Anyway, it’s one of the greatest books I’ve ever read. I’m damning the fatwah because I’d like to take it to work, but I have a lot of Muslim co-workers, and I’m afraid all that some of them may know about the book is that it’s blasphemous (and it is, but not particularly so). Don’t want to catch any flak like that time the Y.E.C. fundamentalist noticed my copy of ‘The Dinosaur Heresies’ and made fun of me for believing the world was more than 6000 years old.

You ought to give your co-workers some credit. Maybe they will pleasantly surprise you. Few muslims are actually aware of the (thousands?) of fatwas (which pretty much anyone can issue) in existence, and even fewer care. I certainly don’t. In any case, what’s the worse that could happen? They’re not going to lynch you are they? And in any case, you can always tell them you didn’t know it was blasphemous.

Just my two rials…

There’s an odd connection here. Rushdie has written about seeing the well-known Creationist Duane Gish give a lecture. Not only was he not impressed, IIRC, he inserts a passing reference at the start of The Satanic Verses to a well-known Creationist being on the plane. While I don’t have a cite, I have seen Rushdie state that he specifically had Gish in mind when he included this.

Needless to say, the fictional well-known Creationist doesn’t survive the explosion.

(Incidentally, I particularly recommend Midnight’s Children.)

I read * the Satanic Verses* a few months ago, and could actually see why many Muslims were angered by it. The chapters dealing with Mahound (Muhammed) pretty much made the creation of Islam seem like a farce.
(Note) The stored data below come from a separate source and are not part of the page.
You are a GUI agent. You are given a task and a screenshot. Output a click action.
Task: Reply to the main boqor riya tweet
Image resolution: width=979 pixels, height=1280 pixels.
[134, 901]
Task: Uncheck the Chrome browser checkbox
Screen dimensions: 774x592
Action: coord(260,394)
The prostitutes imitating the wives of Muhammed was the main reason for the fatwah I believe, but one thing that seemed particularly crude to me was a short part where a scribe is writing up things that Mahound is speaking about. The things the scribe writes are most of the time the opposite of what the prophet just said. Then the scribe reads the text to Mahound, and the prophet doesn’t notice that the scribe has written things that he just made up.

Of course Rushdie shouldn’t have been sentenced to death for writing this kind of stuff, but it seemed to me like an unnecessarily strong badmouthing of Islam that was in a contrast with the rest of the novel which wasn’t as direct and assaulting.
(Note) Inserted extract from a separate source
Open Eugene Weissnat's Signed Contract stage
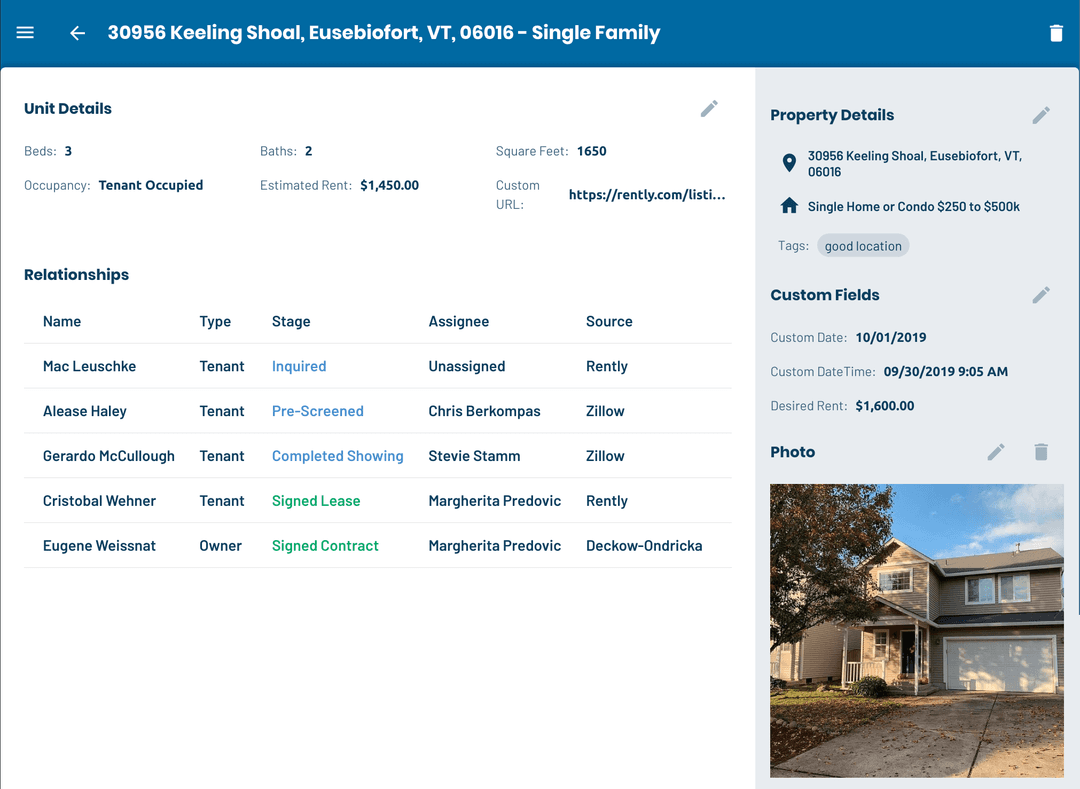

I’m almost through The Satanic Verses for the second time–the first time I read it, I was a sophmore in high school, and my parents (well, mostly my mom) freaked out. Because of the title. At one point, my mom actually said “that’s the book that serial killers carry around with them”. Right, ma. :rolleyes: *

Meanwhile, it’s every bit as beautiful as I remember. I’m an absolute Rushdie groupie, he’s speaking at my school next year. Unfortunately, by that time, I’ll be living in another state–but I’m buying tickets the day they go on sale, and will roadtrip back out purely to see him.

Incidentally, for a quick read as a follow up to The Satanic Verses, one of my all time favorite books is a childrens’ story he wrote, to explain the fatwa situation to his young son. It’s called Haroun and the Sea of Stories.

And if you need anything else on your reading list, another one of my favorite authors is Gabriel Garcia Marquez–a bit similar to Rushdie’s style in that they’re both hip on the surrealism, and both tell a lovely story. Anything written by Marquez is quality, but Cien Anos de Soledad,–One Hundred Years of Solitude is… a remarkable book. Everyone go read it, right now.

Peace,
~mixie
*Amusing side note: SisterArmadillo’s favorite book at the time (she was about thirteen) was Catcher in the Rye. My mom saw no problem with this.